DeepMind has teamed up with Google Maps to accurately predict traffic conditions.

Usually the navigation app on your phone can help you understand the current road conditions, but you can’t predict what will happen in the next 10 minutes, 20 minutes, or even 50 minutes. In this link, artificial intelligence plays a role. Google recently announced on its official blog that Google Maps has launched DeepMind’s new machine learning model to predict future traffic congestion in real time.

Google said in a blog post that with the new model, Google Maps has improved its real-time forecast arrival time accuracy by 50 percent in some cities. “Our model is already very accurate in predicting time, remaining accurate on 97 percent of trips, and by working with DeepMind, we can further reduce the percentage of inaccurate forecast arrival times for Graph Neural Networks.” Google said in a blog post.

DeepMind has teamed up with Google Maps to accurately predict traffic conditions.

Google says Google Maps has improved its real-time forecast arrival time accuracy by 50% in some cities

The improvement of the predictive accuracy of this model is due to the comprehensiveness of the data. According to Google, the new model includes real-time traffic information collected anonymously from Android devices, historical traffic data, speed limits from local governments and construction sites, and information about the quality, size and direction of any given road.

DeepMind, an artificial intelligence star owned by Alphabet, Google’s parent company, has long wanted to combine its technology with practical applications. According to DeepMind, in this collaboration with Google Maps, the company designed a model that divides the map into “super sections”: adjacent streets that share traffic. Each super-section is paired with a neural network that can predict the flow of that segment. It’s not clear how big these supercars are, but Google says their sizes change “dynamically,” suggesting that they change with traffic and that the amount of information on each segment reaches trillions of bytes. The key to the whole process is to use Graph Neural Networks, which DeepMind says is particularly well suited to processing such mapping data.

Google says two data are critical throughout the model: authoritative data from local governments and real-time feedback from users. Authoritative data can let Google Maps know if speed limits, tolls or certain roads are restricted by buildings or new crown outbreaks. Real-time feedback from drivers can help Google Maps quickly show whether a road or lane is closed, whether there are buildings nearby, whether there are disabled vehicles or objects on the road, and so on. At the same time, the data can help maps understand unexpected changes in road conditions affected by mudslides, blizzards, or other natural forces.

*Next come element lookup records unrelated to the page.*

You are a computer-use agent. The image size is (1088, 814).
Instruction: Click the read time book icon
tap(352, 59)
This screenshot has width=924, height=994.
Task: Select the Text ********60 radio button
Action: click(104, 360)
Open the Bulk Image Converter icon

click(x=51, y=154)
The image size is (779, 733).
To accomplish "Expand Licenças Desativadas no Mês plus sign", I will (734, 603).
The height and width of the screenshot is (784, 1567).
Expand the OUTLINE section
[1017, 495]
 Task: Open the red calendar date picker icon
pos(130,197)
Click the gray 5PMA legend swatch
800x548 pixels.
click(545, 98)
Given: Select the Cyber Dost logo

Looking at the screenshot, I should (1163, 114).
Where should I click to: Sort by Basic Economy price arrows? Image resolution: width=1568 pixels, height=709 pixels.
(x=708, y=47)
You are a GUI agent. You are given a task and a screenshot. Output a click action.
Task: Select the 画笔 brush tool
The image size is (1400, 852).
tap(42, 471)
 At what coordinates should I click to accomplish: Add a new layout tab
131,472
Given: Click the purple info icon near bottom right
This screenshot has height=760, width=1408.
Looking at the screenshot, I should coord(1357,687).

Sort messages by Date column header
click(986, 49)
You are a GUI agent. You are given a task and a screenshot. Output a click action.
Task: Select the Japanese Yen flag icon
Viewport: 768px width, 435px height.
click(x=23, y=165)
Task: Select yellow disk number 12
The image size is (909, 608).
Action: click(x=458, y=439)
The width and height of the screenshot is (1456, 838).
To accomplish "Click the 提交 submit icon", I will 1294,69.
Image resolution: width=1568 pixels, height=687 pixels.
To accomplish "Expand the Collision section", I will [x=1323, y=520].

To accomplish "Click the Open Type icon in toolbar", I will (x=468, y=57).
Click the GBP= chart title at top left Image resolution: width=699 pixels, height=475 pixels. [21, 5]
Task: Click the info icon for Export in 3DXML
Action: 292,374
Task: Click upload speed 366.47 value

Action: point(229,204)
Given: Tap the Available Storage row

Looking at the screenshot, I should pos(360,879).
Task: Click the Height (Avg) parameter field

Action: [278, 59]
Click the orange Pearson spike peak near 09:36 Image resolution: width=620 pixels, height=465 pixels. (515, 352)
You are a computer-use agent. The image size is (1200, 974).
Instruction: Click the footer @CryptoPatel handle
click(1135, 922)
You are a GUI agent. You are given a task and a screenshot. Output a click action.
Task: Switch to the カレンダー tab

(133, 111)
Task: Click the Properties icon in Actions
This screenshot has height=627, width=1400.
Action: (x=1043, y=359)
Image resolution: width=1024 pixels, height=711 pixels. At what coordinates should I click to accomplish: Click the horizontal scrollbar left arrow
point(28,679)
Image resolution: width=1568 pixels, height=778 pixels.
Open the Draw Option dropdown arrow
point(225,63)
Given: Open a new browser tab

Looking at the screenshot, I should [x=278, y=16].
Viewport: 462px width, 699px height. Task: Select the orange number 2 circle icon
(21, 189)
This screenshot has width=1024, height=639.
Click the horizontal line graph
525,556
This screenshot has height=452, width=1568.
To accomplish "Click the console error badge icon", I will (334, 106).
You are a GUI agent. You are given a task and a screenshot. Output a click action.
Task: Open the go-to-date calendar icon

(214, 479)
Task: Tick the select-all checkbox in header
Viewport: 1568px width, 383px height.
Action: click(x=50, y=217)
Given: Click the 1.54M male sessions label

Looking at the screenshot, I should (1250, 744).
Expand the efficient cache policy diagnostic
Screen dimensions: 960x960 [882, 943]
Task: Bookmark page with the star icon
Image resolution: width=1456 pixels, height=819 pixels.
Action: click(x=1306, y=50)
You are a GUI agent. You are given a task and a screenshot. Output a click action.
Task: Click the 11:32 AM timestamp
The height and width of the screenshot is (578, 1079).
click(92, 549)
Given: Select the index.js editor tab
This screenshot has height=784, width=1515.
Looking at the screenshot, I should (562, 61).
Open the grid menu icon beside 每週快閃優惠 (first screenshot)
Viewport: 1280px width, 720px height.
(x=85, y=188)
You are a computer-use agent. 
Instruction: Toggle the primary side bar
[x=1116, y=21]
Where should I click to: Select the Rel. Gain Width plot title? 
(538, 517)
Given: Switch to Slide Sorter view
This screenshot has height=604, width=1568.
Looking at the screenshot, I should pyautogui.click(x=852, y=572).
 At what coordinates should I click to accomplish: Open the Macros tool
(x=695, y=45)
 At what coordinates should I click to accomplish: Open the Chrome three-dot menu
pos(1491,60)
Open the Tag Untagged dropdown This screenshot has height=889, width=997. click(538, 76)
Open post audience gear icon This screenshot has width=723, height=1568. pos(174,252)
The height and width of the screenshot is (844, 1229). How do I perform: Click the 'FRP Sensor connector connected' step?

With the help of this model, users can use the most efficient driving routes. For example, when a model predicts that AC traffic in one direction may increase, a bill of lading scheme with low traffic flow is automatically found for the user. The model also considers road quality factors, and if the road is not paved or covered with gravel, dirt, and dirt, the model also allows the user to choose an alternative.

Back in real life, you may not have to worry about road conditions in the future, but can go to the appointment as scheduled. When you leave home, traffic may be unobstructed and undisturbed. But Google Maps can predict and live traffic, and you can see that if you continue on your current road, you’re likely to get stuck in unexpected traffic jams within about 30 minutes, which means users are likely to miss appointments. So Google Maps will use its knowledge of nearby road conditions and events to automatically re-route users to help them avoid traffic jams and make appointments on time.